### Exercise objective
Reproduce this listing from its first line through the line with "Babydolls (540, 1993)", inclusive, leaving out all that follows.
↓
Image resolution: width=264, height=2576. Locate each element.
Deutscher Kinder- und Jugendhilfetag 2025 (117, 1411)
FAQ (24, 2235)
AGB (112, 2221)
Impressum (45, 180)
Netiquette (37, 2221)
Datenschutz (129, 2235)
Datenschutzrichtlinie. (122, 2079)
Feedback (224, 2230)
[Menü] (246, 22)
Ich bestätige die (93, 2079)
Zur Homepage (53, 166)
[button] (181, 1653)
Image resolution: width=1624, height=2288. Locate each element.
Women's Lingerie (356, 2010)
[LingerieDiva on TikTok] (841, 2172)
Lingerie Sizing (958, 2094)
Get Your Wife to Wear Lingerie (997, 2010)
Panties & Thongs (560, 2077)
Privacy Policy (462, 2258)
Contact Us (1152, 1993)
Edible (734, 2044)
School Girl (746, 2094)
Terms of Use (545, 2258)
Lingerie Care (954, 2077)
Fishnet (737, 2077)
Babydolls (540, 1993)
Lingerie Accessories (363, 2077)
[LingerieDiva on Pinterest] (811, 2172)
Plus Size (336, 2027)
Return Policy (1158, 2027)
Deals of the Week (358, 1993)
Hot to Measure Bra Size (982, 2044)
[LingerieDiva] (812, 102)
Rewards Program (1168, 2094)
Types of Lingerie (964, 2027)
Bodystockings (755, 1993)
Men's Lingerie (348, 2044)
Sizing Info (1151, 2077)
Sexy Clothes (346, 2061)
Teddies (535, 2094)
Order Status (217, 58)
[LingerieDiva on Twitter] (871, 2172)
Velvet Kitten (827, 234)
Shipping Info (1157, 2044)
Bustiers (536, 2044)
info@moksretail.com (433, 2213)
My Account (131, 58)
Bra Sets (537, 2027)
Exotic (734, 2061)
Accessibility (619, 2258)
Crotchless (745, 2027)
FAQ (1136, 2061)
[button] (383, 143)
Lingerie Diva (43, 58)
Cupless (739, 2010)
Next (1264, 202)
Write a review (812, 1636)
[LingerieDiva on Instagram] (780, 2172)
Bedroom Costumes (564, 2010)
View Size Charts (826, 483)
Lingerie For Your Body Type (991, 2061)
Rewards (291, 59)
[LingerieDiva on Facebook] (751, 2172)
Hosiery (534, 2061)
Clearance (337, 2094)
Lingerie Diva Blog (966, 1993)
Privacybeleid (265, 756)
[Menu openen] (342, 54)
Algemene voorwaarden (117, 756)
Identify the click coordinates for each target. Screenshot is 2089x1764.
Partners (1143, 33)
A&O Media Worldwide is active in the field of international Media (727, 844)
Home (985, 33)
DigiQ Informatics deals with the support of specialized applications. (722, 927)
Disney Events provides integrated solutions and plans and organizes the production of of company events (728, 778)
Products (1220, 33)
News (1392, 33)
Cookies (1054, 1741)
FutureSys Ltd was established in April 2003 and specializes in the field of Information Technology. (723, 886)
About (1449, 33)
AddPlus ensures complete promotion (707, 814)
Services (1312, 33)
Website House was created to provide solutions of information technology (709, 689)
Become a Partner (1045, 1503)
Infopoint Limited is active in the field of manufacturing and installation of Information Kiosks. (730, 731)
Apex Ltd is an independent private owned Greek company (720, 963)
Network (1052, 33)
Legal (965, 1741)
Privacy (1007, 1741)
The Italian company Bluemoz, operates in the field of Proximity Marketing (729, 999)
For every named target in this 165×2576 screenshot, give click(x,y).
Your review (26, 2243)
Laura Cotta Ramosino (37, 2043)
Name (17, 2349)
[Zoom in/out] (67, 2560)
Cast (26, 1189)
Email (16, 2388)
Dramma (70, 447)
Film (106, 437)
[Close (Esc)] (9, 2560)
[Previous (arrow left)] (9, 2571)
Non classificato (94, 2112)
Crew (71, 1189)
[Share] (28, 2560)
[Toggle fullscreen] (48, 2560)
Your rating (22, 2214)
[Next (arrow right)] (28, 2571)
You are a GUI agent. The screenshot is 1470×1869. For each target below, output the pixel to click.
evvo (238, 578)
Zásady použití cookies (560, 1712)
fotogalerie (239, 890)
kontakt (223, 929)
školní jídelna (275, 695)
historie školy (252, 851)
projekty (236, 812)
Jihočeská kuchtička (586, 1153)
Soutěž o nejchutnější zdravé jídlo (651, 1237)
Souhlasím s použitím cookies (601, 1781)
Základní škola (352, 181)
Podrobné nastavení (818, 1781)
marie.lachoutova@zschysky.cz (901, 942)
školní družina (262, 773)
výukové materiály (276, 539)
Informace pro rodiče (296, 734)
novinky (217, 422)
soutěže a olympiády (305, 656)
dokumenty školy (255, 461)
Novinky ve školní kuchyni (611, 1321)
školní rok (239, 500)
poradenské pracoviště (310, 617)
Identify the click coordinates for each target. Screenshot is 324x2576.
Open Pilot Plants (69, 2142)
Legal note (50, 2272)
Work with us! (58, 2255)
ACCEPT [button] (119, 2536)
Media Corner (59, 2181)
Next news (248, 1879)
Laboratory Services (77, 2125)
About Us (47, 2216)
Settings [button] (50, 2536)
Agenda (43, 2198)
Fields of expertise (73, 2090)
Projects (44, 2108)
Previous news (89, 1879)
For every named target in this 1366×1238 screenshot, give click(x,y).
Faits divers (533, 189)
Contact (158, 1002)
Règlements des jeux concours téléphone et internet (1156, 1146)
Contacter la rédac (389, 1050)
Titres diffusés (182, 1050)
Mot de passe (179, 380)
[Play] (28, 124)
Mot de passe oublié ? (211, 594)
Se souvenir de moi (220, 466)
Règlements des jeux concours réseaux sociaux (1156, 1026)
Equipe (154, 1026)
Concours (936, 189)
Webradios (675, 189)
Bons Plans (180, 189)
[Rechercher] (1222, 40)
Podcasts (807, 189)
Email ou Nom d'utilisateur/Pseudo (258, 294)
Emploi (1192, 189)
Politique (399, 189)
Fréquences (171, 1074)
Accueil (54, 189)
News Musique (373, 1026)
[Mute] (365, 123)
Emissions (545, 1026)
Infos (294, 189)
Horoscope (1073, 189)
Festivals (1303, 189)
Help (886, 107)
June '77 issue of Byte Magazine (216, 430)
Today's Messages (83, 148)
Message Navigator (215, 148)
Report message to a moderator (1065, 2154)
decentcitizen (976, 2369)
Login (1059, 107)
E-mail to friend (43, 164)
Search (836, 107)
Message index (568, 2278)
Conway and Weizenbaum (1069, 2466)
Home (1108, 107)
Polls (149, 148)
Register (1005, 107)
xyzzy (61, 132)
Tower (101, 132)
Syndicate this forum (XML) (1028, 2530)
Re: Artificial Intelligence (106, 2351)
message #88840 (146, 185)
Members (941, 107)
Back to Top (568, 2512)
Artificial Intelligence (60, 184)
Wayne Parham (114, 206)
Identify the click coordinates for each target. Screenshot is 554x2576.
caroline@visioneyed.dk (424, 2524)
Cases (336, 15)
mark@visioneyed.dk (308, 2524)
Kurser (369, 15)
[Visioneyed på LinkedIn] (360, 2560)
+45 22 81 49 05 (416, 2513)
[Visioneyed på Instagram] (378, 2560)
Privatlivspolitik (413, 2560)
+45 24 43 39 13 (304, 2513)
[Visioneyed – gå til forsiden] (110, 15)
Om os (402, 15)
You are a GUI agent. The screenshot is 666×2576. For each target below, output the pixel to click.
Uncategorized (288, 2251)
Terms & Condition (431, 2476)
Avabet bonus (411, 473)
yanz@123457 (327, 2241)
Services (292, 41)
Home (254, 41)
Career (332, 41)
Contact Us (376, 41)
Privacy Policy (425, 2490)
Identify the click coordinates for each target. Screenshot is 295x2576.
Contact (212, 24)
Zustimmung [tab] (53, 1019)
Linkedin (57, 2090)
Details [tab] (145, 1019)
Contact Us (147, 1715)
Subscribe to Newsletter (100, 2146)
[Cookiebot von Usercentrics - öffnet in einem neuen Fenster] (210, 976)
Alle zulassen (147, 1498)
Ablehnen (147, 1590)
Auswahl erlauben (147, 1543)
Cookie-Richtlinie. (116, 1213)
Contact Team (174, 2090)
↑
### Completed exercise
Image resolution: width=264, height=2576. Locate each element.
Deutscher Kinder- und Jugendhilfetag 2025 (117, 1411)
FAQ (24, 2235)
AGB (112, 2221)
Impressum (45, 180)
Netiquette (37, 2221)
Datenschutz (129, 2235)
Datenschutzrichtlinie. (122, 2079)
Feedback (224, 2230)
[Menü] (246, 22)
Ich bestätige die (93, 2079)
Zur Homepage (53, 166)
[button] (181, 1653)
Image resolution: width=1624, height=2288. Locate each element.
Women's Lingerie (356, 2010)
[LingerieDiva on TikTok] (841, 2172)
Lingerie Sizing (958, 2094)
Get Your Wife to Wear Lingerie (997, 2010)
Panties & Thongs (560, 2077)
Privacy Policy (462, 2258)
Contact Us (1152, 1993)
Edible (734, 2044)
School Girl (746, 2094)
Terms of Use (545, 2258)
Lingerie Care (954, 2077)
Fishnet (737, 2077)
Babydolls (540, 1993)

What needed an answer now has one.